##### Task input

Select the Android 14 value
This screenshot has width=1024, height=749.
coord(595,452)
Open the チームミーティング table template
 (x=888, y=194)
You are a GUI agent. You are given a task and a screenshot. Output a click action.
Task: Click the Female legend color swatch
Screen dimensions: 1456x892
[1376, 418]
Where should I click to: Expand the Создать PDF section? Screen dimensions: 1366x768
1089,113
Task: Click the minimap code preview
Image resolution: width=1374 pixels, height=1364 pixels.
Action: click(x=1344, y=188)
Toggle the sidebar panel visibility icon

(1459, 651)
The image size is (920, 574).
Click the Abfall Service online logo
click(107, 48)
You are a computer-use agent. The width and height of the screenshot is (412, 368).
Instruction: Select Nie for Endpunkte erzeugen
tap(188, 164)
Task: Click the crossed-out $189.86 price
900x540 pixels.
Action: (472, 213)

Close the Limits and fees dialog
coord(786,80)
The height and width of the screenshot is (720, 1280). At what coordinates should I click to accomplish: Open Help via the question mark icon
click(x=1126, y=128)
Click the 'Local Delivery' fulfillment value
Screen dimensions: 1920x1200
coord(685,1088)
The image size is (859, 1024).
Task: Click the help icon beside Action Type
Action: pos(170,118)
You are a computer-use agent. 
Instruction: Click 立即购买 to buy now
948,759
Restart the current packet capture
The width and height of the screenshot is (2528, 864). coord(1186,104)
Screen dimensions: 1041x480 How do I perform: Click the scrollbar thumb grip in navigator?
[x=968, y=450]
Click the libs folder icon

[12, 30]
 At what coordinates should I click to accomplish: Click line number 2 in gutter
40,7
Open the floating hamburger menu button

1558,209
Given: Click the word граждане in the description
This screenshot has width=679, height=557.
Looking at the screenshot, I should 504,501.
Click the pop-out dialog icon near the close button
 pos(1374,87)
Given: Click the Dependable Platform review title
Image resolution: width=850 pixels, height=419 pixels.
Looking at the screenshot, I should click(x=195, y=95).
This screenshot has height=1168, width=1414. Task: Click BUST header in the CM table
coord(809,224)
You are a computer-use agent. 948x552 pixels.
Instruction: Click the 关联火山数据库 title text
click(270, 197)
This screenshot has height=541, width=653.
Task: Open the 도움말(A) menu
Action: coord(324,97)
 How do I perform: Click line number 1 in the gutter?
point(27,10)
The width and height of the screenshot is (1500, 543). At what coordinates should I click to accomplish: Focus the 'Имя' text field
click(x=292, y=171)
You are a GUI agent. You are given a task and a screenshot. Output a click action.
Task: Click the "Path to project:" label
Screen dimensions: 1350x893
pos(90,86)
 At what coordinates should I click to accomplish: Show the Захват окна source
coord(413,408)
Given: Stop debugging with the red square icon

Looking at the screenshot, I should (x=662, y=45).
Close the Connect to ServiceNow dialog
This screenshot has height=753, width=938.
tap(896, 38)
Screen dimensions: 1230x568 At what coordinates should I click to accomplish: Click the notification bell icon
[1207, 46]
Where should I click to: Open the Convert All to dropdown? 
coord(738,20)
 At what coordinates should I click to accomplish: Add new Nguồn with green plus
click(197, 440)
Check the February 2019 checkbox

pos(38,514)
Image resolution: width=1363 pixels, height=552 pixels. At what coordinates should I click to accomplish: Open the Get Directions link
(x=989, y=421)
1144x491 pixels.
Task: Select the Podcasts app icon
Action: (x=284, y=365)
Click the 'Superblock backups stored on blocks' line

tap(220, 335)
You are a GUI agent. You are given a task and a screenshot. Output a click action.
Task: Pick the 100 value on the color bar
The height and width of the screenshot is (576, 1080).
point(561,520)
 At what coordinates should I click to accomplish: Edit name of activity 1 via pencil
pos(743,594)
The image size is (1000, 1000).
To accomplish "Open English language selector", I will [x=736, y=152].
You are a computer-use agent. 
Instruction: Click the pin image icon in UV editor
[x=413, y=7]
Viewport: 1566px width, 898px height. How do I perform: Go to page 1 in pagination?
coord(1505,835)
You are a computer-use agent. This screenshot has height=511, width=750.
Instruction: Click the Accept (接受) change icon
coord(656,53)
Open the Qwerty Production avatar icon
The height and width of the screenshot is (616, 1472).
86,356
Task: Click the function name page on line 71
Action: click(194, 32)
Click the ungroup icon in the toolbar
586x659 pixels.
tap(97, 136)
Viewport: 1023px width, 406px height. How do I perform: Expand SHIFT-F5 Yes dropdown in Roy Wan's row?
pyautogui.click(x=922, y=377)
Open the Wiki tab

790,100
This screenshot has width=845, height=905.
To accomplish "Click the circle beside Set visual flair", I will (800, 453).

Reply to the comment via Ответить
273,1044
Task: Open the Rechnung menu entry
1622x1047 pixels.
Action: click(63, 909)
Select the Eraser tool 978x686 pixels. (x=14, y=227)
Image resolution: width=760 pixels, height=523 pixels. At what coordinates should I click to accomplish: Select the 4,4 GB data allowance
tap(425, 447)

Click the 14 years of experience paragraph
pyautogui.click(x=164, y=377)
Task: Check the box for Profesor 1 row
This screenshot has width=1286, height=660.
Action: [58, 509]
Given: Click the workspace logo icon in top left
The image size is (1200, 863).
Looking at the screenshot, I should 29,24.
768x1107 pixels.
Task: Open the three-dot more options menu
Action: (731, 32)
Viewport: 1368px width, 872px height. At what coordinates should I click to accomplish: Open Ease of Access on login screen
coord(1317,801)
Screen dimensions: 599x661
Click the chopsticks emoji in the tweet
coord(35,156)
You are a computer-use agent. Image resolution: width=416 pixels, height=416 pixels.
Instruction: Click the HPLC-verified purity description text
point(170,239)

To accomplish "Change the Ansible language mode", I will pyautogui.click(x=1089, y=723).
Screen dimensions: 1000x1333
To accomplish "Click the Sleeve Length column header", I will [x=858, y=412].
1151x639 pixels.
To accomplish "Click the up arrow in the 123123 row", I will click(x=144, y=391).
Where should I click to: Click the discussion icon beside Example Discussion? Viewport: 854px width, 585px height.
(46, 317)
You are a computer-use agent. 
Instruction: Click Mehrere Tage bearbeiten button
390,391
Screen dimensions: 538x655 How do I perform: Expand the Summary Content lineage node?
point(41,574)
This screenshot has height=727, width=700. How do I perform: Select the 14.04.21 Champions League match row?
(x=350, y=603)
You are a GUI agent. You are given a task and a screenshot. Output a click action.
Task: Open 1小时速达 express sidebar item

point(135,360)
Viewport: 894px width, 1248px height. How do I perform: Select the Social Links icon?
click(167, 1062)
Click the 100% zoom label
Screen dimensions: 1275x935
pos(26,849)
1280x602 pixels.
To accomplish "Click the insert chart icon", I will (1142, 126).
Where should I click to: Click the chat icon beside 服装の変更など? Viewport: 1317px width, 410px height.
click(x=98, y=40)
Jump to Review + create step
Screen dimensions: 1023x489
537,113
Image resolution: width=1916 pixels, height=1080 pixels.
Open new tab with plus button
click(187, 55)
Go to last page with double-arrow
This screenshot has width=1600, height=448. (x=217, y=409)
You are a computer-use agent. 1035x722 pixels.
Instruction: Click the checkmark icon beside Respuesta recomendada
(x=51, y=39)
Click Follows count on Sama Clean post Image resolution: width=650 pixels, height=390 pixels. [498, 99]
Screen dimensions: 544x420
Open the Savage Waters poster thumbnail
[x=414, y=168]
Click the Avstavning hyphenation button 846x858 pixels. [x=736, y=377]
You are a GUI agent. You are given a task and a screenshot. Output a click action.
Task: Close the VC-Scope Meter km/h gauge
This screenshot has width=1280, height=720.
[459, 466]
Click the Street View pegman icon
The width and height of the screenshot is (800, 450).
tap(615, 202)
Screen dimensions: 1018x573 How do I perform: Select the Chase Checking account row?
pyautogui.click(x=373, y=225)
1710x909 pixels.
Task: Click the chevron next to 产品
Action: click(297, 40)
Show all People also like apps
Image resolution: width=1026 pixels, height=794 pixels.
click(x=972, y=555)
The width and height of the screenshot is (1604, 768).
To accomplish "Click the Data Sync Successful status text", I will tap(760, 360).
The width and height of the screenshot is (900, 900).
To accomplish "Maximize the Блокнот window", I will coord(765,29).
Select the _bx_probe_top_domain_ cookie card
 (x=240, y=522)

##########

What the exercise asks: Looking only at the data above, say how many of its lines contain the string "language", and nothing more.

Output for this exercise: 2